- EXTRACTED RECORDS:
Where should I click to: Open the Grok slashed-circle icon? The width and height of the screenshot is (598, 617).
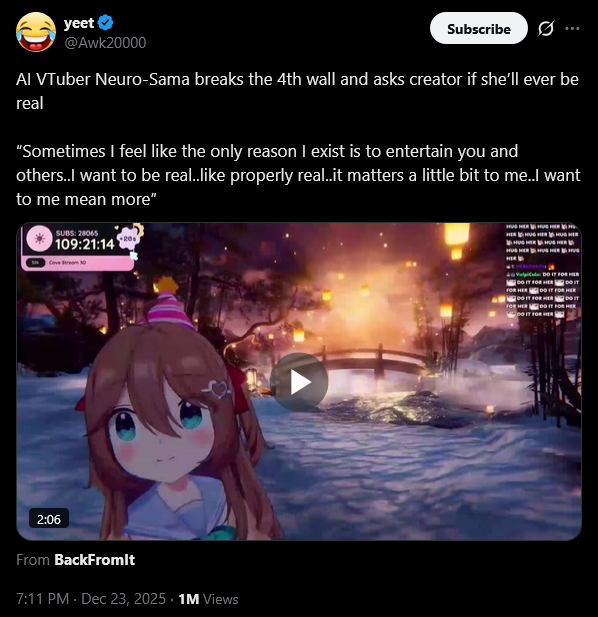(546, 28)
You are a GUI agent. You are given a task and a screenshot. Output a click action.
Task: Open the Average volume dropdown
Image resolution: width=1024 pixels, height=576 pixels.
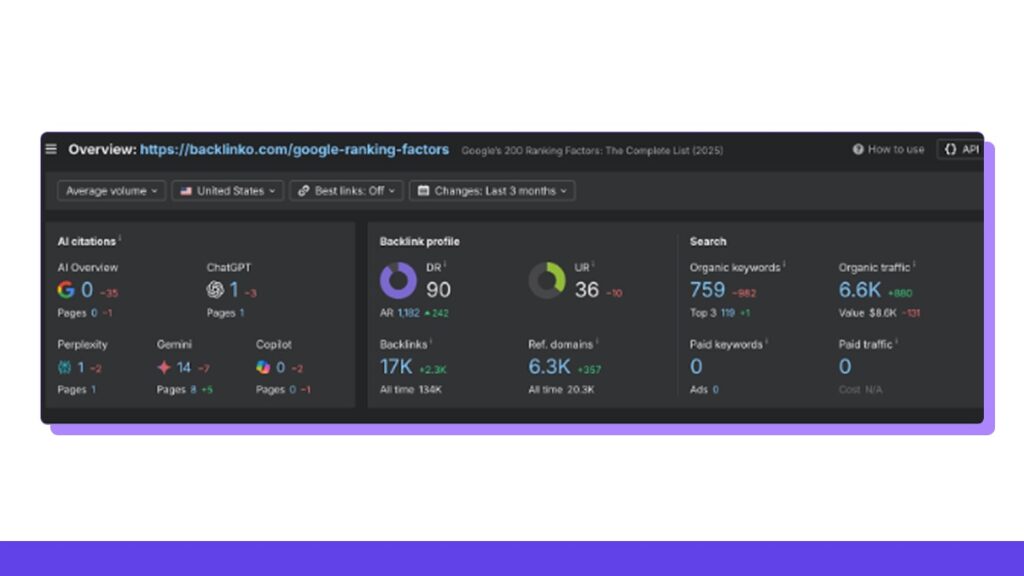pyautogui.click(x=111, y=190)
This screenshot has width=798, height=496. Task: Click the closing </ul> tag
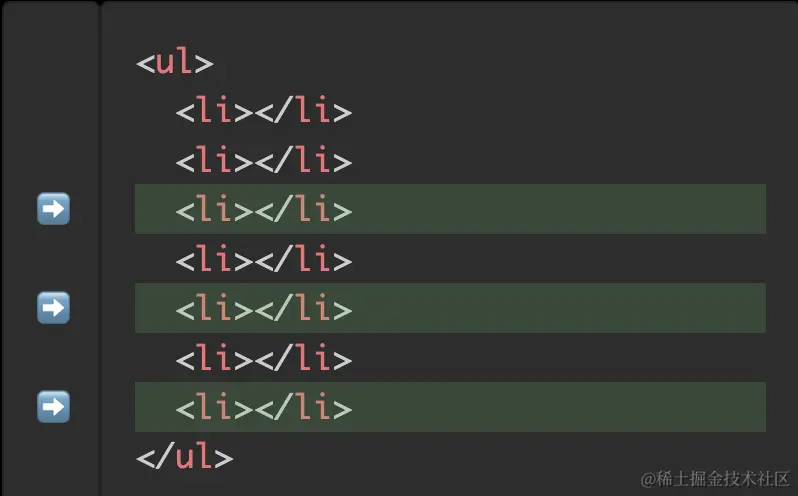(185, 457)
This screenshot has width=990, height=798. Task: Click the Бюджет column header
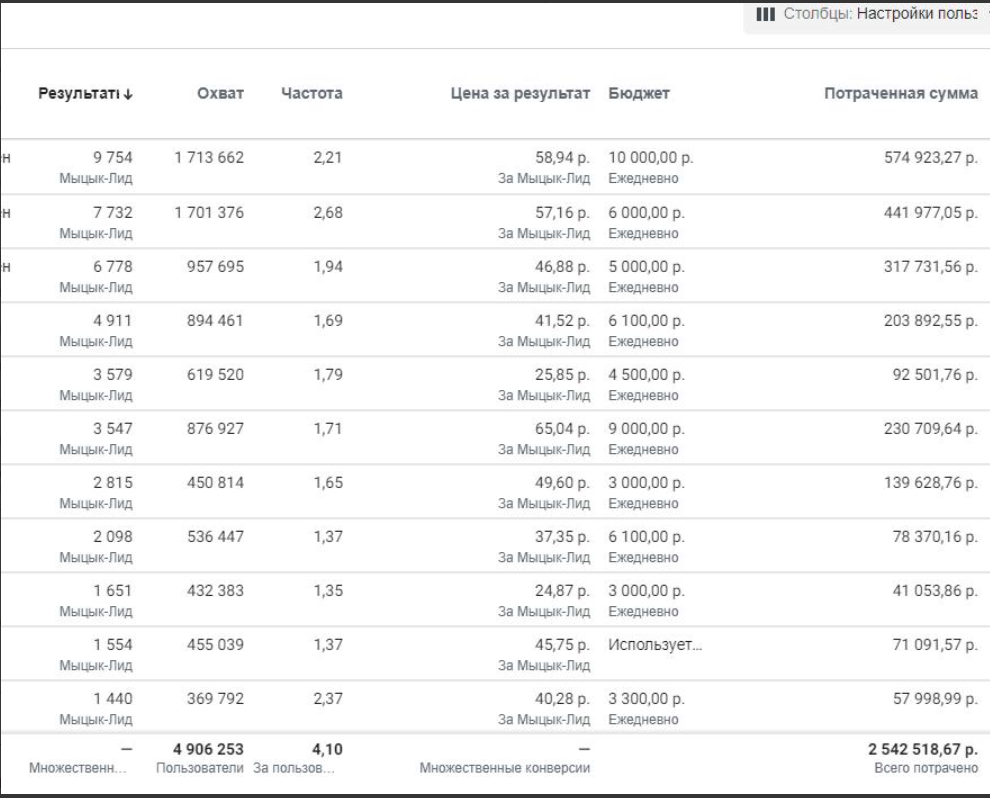(637, 94)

- WHAT IS NEEDED:
The lines from the one containing "This screenshot has width=990, height=798." through the final line of the data are to be repeated exactly, with both ends included and all pictures left out.

- ANSWER FOR THE TASK:
This screenshot has width=990, height=798. Task: Click the Бюджет column header
(637, 94)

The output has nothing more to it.